基于GEO数据库分析支气管肺发育不良发生的关键基因及通路

Bioinformatical analysis of key genes and pathways of bronchopulmonary dysplasia based on GEO database

目的:采用生物信息学方法分析支气管肺发育不良(bronchopulmonary dysplasia,BPD)发生的关键基因和信号通路。方法:在基因表达综合数据库(GEO)中筛选数据集,使用GEO2R工具筛选出BPD与非BPD极早早产儿之间的差异表达基因。使用DAVID数据库进行功能注释和通路分析,使用STRING在线工具完成关键差异表达基因的蛋白质相互作用(PPI)网络构建,通过Cytoscape软件筛选出核心基因,并对其进行可视化处理。结果:差异分析得到表达上调的基因375个,表达下调的基因390个;GO富集分析显示差异表达基因参与细胞对钙离子的反应、RNA聚合酶Ⅱ启动子转录调控、心脏发育等生物过程;KEGG富集分析显示差异表达基因集中于胰高血糖素信号通路、乳腺癌信号通路。通过PPI网络筛选得到10个核心基因,分别为Jun原癌基因(JUN)、Fos原癌基因(FOS)、SWI/SNF染色体重塑复合体亚基4(SMARCA4)、激活转录因子3(ATF3)、早期生长反应蛋白1(EGR1)、Erb-b2受体酪氨酸激酶(ERBB2)、过氧化物酶体增殖物激活受体(PPARA)、FosB原癌基因(FOSB)、核受体亚家族4A组成员1(NR4A1)、胰岛素样生长因子1(IGF1)。结论:JUN、FOS、ATF3、EGR1基因可能在BPD发生发展过程中发挥重要作用。

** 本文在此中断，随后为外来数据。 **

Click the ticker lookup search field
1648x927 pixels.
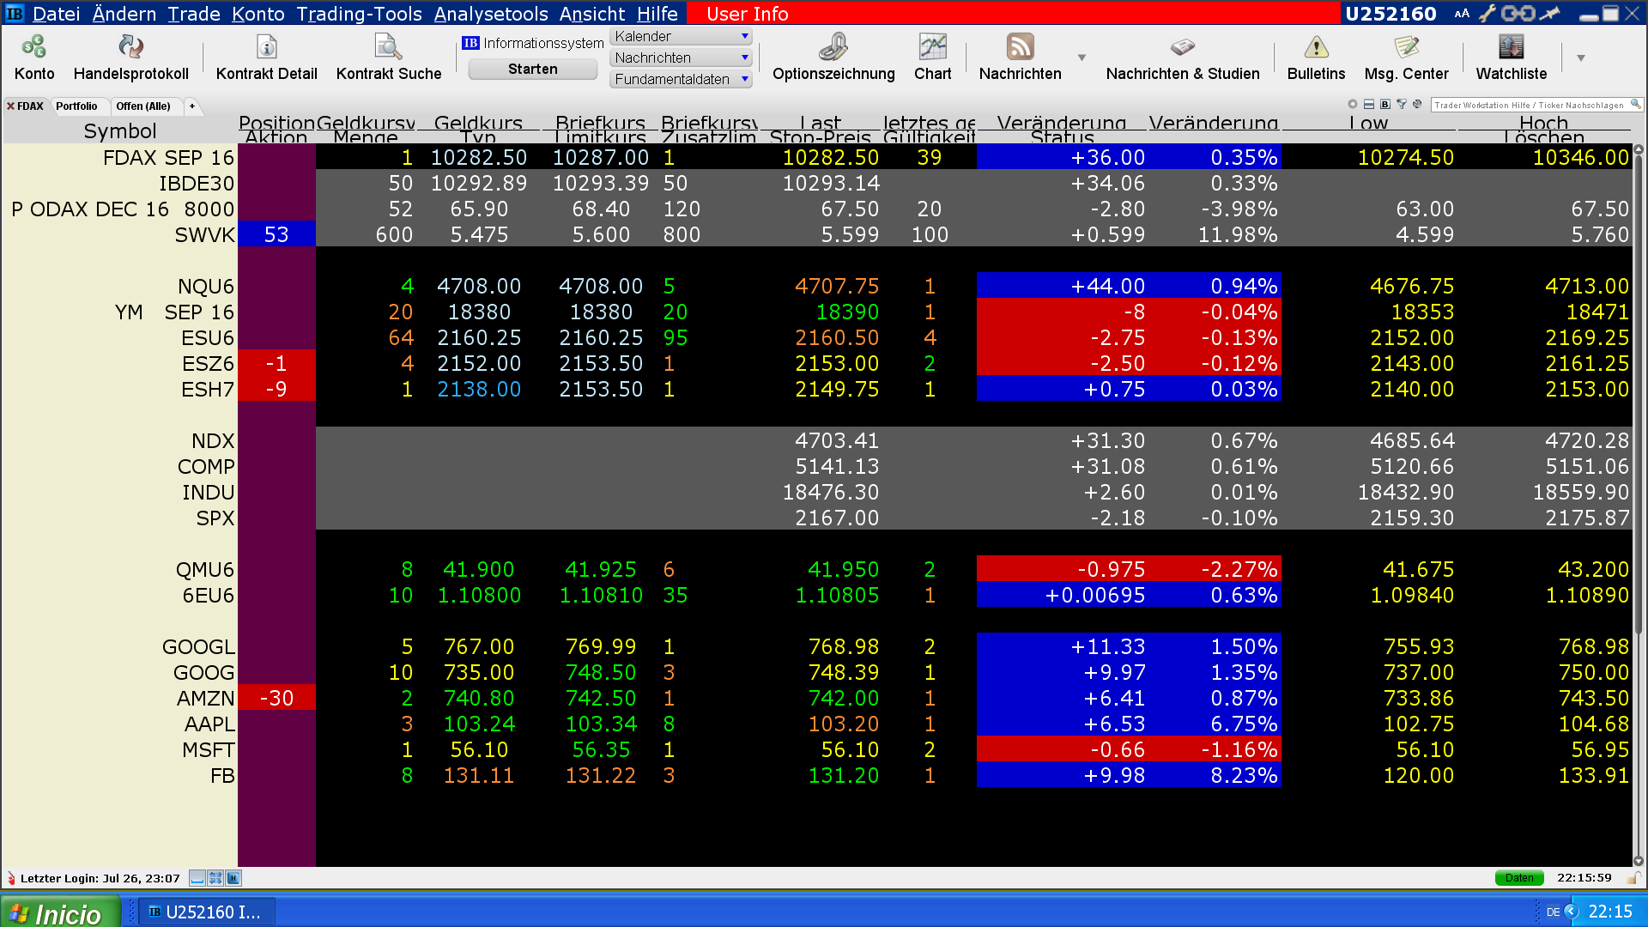[1529, 105]
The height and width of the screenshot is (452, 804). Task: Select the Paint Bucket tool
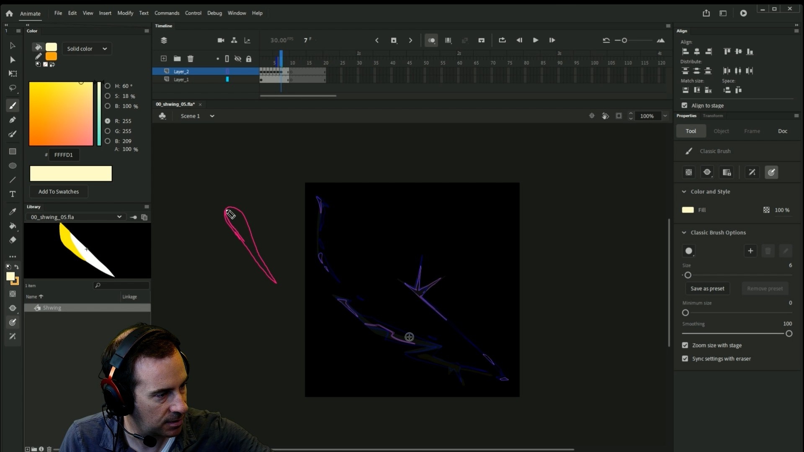[13, 226]
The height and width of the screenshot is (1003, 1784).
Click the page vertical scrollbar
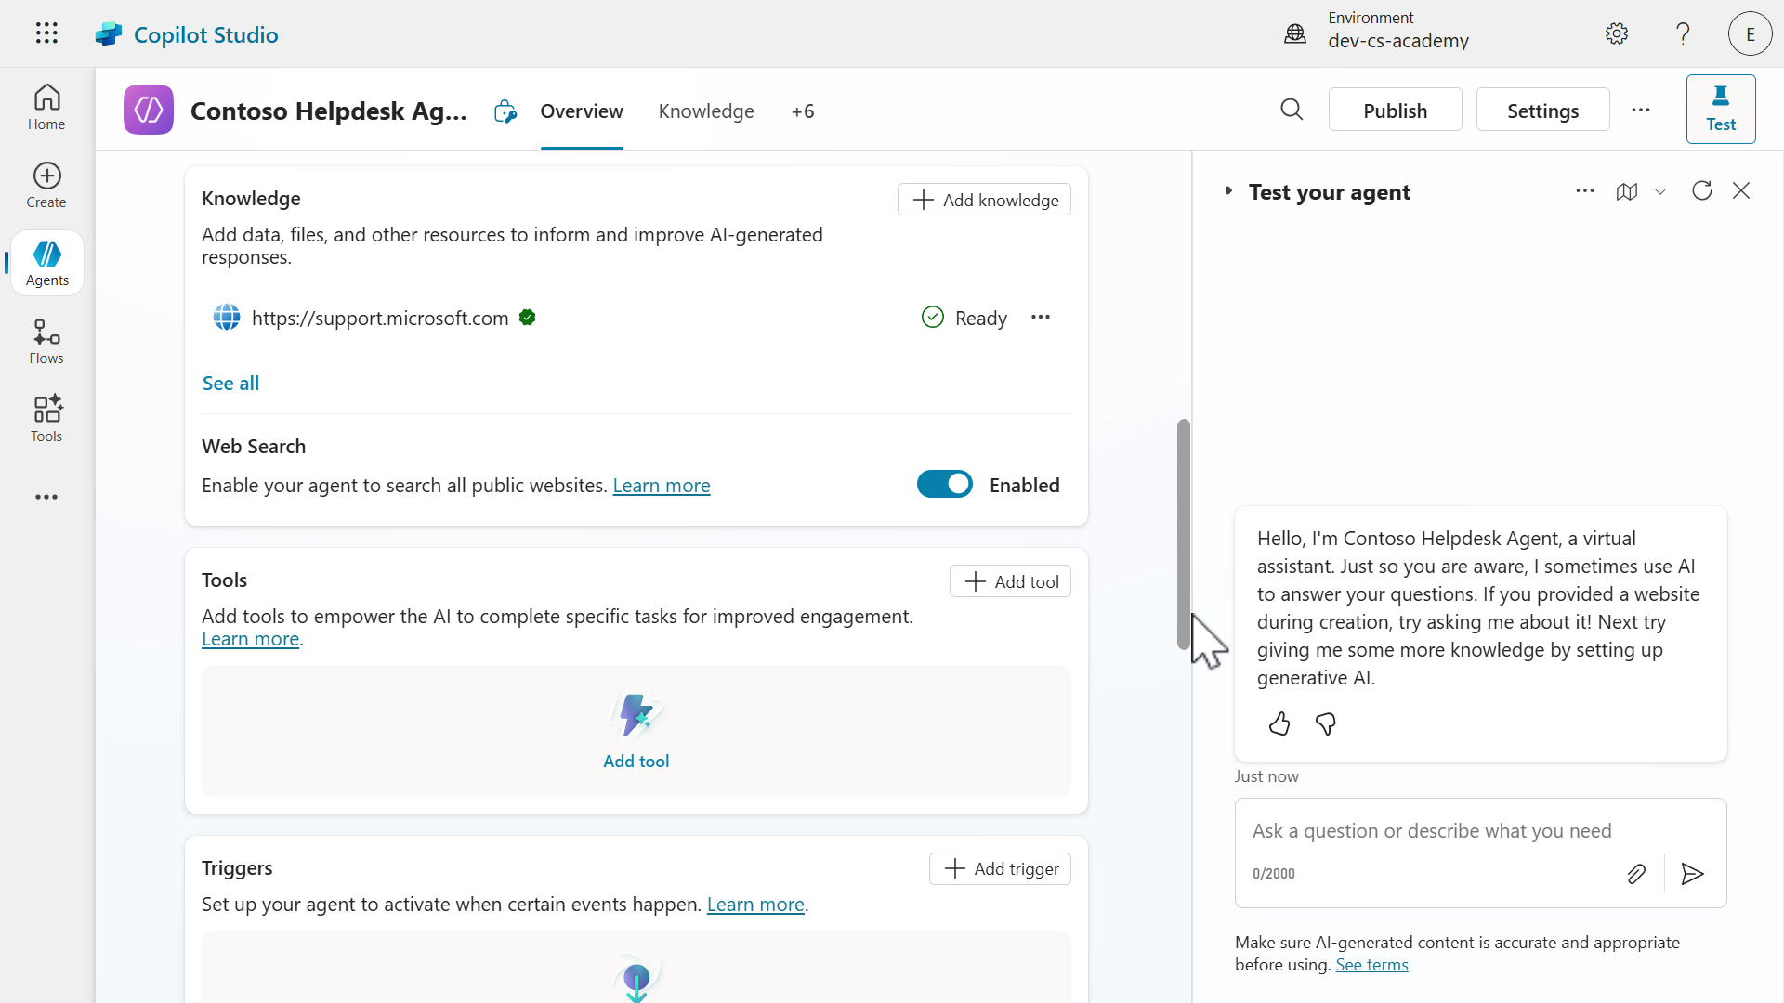pyautogui.click(x=1183, y=534)
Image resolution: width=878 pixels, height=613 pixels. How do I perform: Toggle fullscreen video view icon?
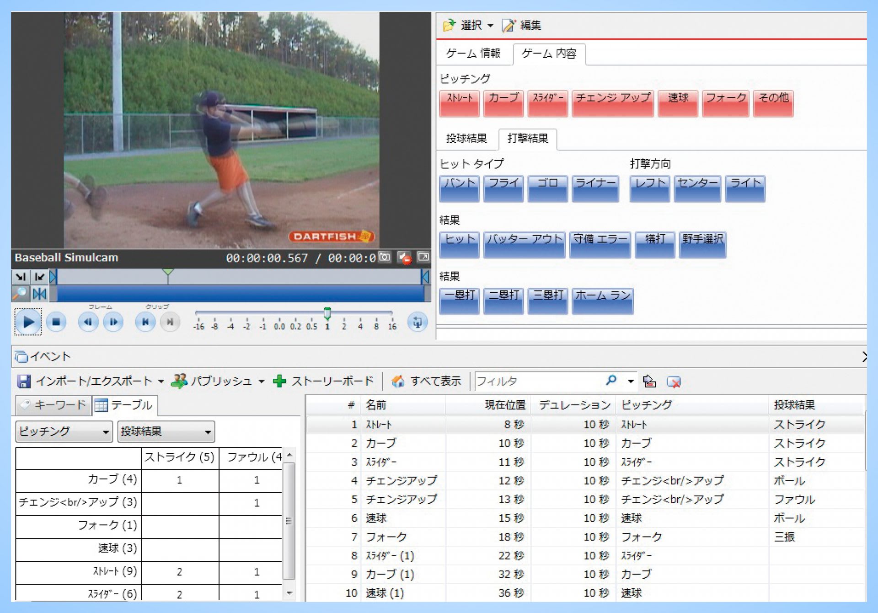click(423, 257)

Objective:To explore the key genes and signal pathways of bronchopulmonary dysplasia(BPD)using bioinformatics.Methods:Data sets were screened in the gene expression omnibus(GEO)database,the GEO2R tool was used to screen the differentially expressed genes between BPD and extremely preterm infants without BPD.Functional annotation and pathway analysis were performed using the DAVID database,protein-protein interaction(PPI)network construction of key DEGs was completed using the STRING online tool.The core genes were screened and visualized by Cytoscape software.Results:A total of 375 genes were up-regulated and 390 genes were down-regulated via differential analysis.GO enrichment analysis showed that differentially expressed genes were involved in cellular response to calcium ions responsiveness,transcriptional regulation of RNA polymeraseⅡpromoter,and heart development.KEGG enrichment analysis showed that differentially expressed genes were concentrated in glucagon signaling pathway and breast cancer signaling pathway.Ten core genes were identified from the constructed PPI network,namely JUN,FOS,SMARCA4,ATF3,EGR1,ERBB2,PPARA,FOSB,NR4A1 and IGF1.Conclusion:JUN,FOS,ATF3 and EGR1 may play an important role in the pathogenesis and development of BPD.